El tiempo dedicado a aprender nuevas habilidades se dejará de ver como un complemento a las horas de trabajo, y se integrará como parte esencial de nuestra dedicación a él. En este contexto, cada vez cobrará más relevancia una cualidad hasta ahora menor: la disposición a aprender. Puesto que uno no puede saber durante cuánto tiempo seguirán siendo válidos sus conocimientos, tener una mente abierta y el deseo de aprender a lo largo de toda la vida será una habilidad muy valorada, pues constituirá la garantía de una continua adaptación al cambio.

Esto nos obliga a repensar los estadios más elementales de la educación obligatoria, donde se deben cultivar actitudes que hagan apasionante el hecho mismo de aprender: estimular la curiosidad, la autonomía, el pensamiento crítico, la capacidad de formular las preguntas adecuadas, la creatividad… Todo esto requerirá un enorme esfuerzo en la formación básica. El estado volátil de la sociedad exige también que la educación luche para definir valores sólidos que impidan que la incertidumbre por la vertiginosa rapidez de los cambios debilite aún más los vínculos humanos. Necesitamos que la educación plante cara al individualismo reinante y apueste por un humanismo cada día más necesario.

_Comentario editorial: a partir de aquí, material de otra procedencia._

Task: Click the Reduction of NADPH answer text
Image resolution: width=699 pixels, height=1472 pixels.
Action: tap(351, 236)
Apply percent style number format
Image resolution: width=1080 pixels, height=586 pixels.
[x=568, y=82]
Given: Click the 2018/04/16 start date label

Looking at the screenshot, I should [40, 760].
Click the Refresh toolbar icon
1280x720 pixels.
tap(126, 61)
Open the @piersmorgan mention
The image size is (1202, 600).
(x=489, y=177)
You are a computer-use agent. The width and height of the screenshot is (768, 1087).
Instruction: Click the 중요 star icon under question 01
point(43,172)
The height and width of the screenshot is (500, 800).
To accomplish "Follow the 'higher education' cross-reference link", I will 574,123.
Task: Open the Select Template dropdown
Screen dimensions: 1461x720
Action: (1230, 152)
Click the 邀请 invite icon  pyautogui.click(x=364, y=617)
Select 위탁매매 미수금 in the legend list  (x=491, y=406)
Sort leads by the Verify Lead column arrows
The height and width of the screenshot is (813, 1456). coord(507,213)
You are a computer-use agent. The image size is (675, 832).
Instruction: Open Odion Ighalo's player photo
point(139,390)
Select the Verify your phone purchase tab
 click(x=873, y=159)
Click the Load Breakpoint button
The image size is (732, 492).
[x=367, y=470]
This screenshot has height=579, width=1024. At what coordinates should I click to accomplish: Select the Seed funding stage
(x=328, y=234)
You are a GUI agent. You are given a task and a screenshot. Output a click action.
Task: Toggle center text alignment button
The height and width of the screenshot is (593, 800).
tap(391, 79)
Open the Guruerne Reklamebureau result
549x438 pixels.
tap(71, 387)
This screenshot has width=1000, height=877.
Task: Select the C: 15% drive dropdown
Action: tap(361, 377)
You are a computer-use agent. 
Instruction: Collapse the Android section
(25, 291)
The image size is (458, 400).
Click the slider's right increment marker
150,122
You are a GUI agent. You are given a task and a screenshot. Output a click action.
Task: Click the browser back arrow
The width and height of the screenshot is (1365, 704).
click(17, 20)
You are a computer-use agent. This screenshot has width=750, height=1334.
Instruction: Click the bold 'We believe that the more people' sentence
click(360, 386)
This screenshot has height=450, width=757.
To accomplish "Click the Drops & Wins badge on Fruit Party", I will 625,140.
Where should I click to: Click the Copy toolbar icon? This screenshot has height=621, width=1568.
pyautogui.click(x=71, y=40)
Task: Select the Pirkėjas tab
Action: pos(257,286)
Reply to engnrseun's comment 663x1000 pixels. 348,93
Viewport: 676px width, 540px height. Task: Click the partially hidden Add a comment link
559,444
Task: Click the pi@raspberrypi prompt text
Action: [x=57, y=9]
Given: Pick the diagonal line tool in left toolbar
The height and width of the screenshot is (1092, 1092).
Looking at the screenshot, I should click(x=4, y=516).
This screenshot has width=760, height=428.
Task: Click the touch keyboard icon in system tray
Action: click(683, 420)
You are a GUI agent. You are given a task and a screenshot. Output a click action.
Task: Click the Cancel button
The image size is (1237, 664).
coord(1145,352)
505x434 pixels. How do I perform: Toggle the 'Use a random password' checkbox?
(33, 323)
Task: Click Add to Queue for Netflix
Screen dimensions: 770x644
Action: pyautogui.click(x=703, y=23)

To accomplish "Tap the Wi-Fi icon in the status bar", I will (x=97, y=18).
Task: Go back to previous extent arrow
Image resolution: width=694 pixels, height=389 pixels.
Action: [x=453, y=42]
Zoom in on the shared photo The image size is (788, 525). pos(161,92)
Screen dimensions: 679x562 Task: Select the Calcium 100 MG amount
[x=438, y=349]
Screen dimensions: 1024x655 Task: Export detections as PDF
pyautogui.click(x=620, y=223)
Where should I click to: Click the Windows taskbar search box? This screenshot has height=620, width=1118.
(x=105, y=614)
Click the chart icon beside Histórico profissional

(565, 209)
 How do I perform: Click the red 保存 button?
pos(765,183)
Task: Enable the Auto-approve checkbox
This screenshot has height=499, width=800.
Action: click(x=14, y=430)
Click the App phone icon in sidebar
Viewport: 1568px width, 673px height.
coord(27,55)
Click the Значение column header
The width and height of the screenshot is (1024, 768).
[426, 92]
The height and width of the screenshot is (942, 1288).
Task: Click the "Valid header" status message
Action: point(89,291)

¿Y esto quién lo paga? Una formación a lo largo de la vida obliga también a replantearse la forma de financiarla. No solo cada uno de nosotros deberemos involucrarnos más en estar al día, sino que las propias empresas han de asumir esta tarea. Para ello, habrán de seguir la estela de las empresas más avanzadas con sus universidades corporativas y sus programas in-company.

Por otro lado, numerosos empleados por cuenta propia simultanearán dos o tres trabajos, repartidos a lo largo de sus semanas laborales, y realizados desde su puesto de coworking o en el hogar. ¿Quién va a pagar la formación de esos trabajadores no vinculados a una empresa? Un problema similar se encontrarán las pymes que carecen de músculo para proporcionar a sus empleados la formación constante, pero que sin ella están abocadas a morir. Por último debemos pensar en el reciclaje de los trabajadores cuyas tareas sean realizadas por los robots, otro desafío que unido a los anteriores ocupa ya a actuarios y fiscalistas de medio mundo.
  
Son muchos los retos por delante pero hay algo que no cambiará. Además de constituir la llave para el mercado laboral, la educación seguirá siendo la herramienta más eficaz para formar ciudadanos, disminuir la desigualdad y garantizar la movilidad y la cohesión social. Si los gobiernos y todos los agentes de la cadena de valor de la educación no entienden su responsabilidad en preparar a los ciudadanos para el mundo en el que van a vivir, y no para el que está en trance de desaparecer, el sistema educativo quedará obsoleto, con enormes consecuencias sociales y políticas.